»»

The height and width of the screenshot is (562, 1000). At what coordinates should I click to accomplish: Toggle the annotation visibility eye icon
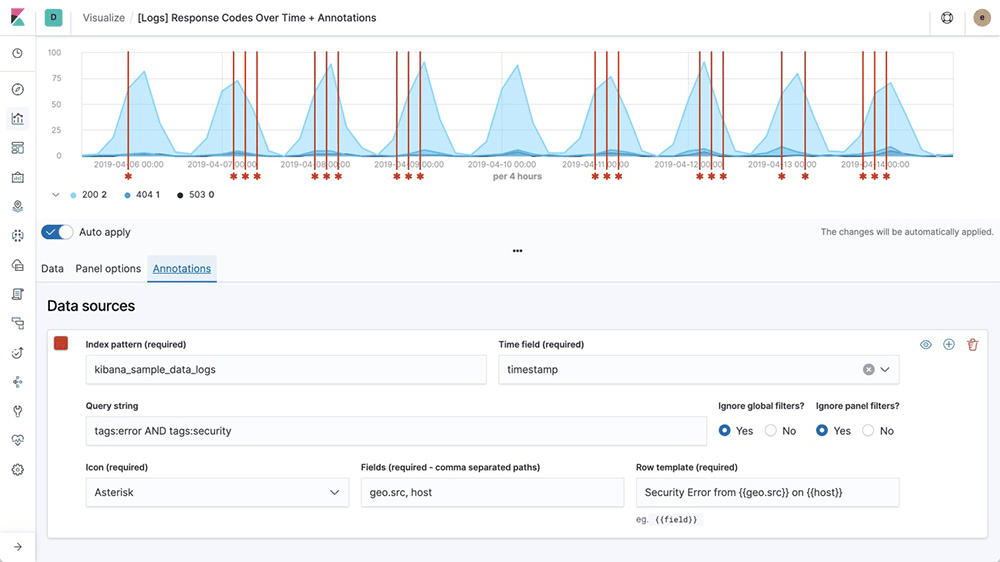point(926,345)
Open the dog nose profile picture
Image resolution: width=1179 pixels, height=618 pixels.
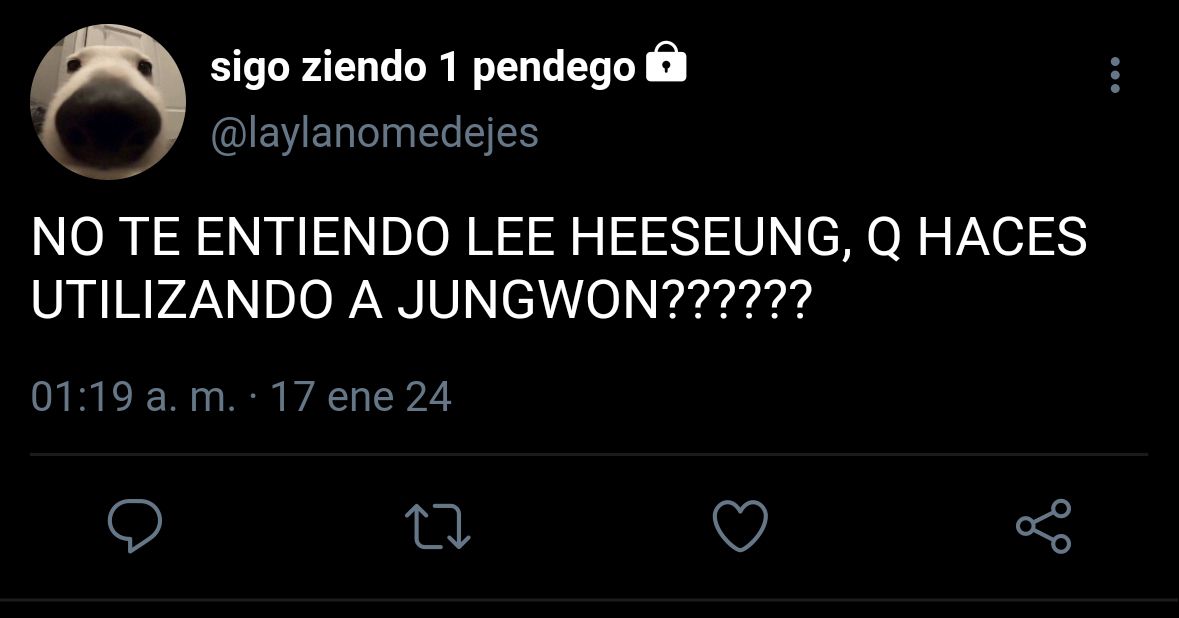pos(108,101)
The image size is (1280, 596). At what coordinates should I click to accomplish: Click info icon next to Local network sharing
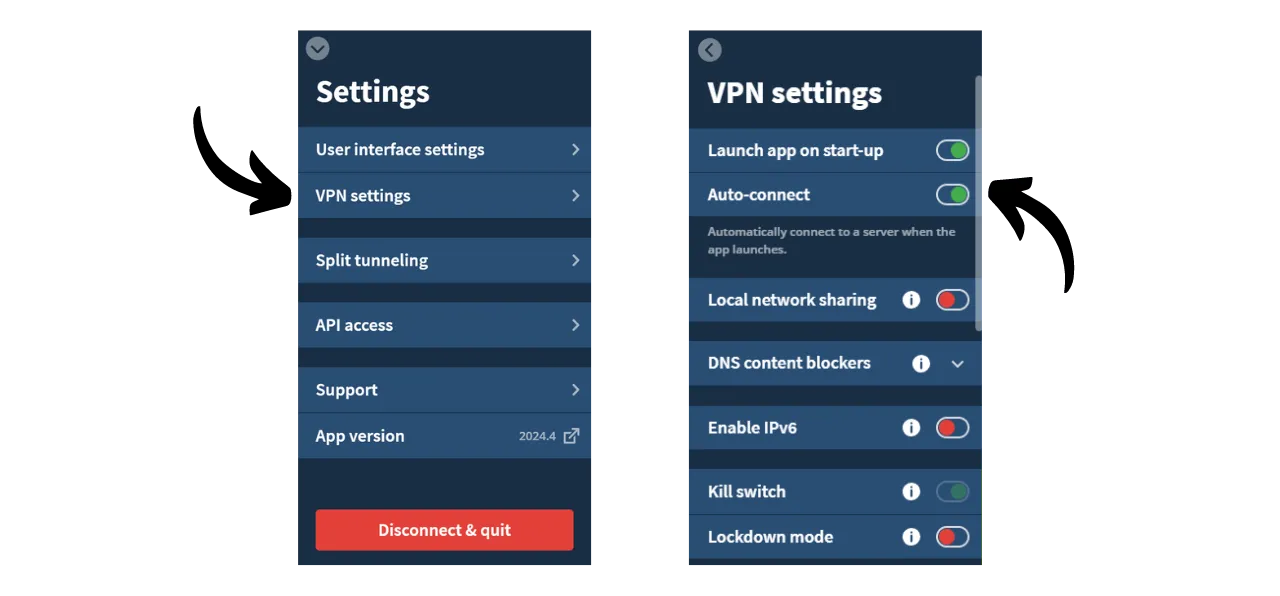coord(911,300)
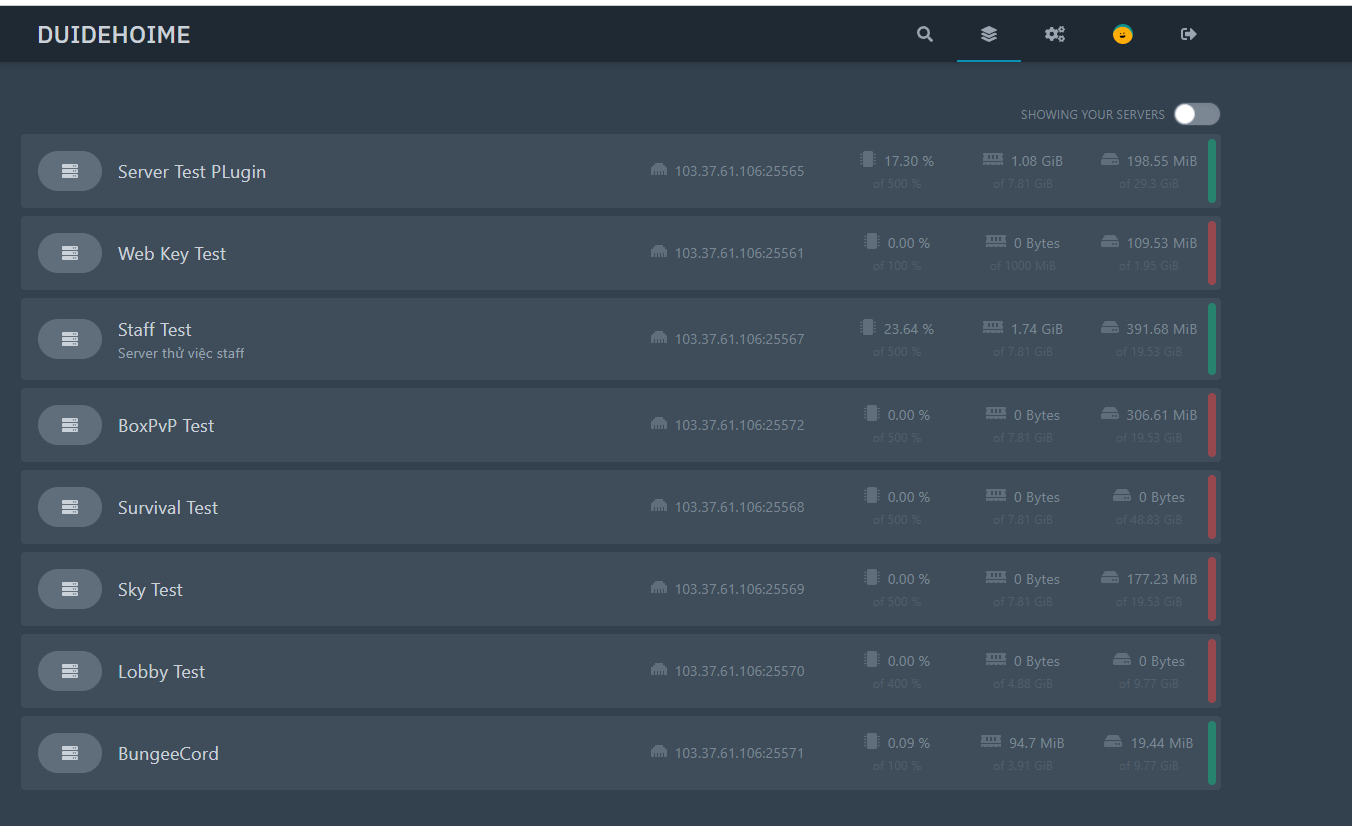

««

(Exercise brief) Reproduce each entry exactly as given; no pictures, please.

(Response to this task)
The height and width of the screenshot is (562, 1000). At what coordinates should I click to accomplish: Toggle the annotation visibility eye icon
point(926,345)
Open the dog nose profile picture
Image resolution: width=1179 pixels, height=618 pixels.
pos(108,101)
The image size is (1280, 596). At what coordinates should I click to accomplish: Click info icon next to Local network sharing
coord(911,300)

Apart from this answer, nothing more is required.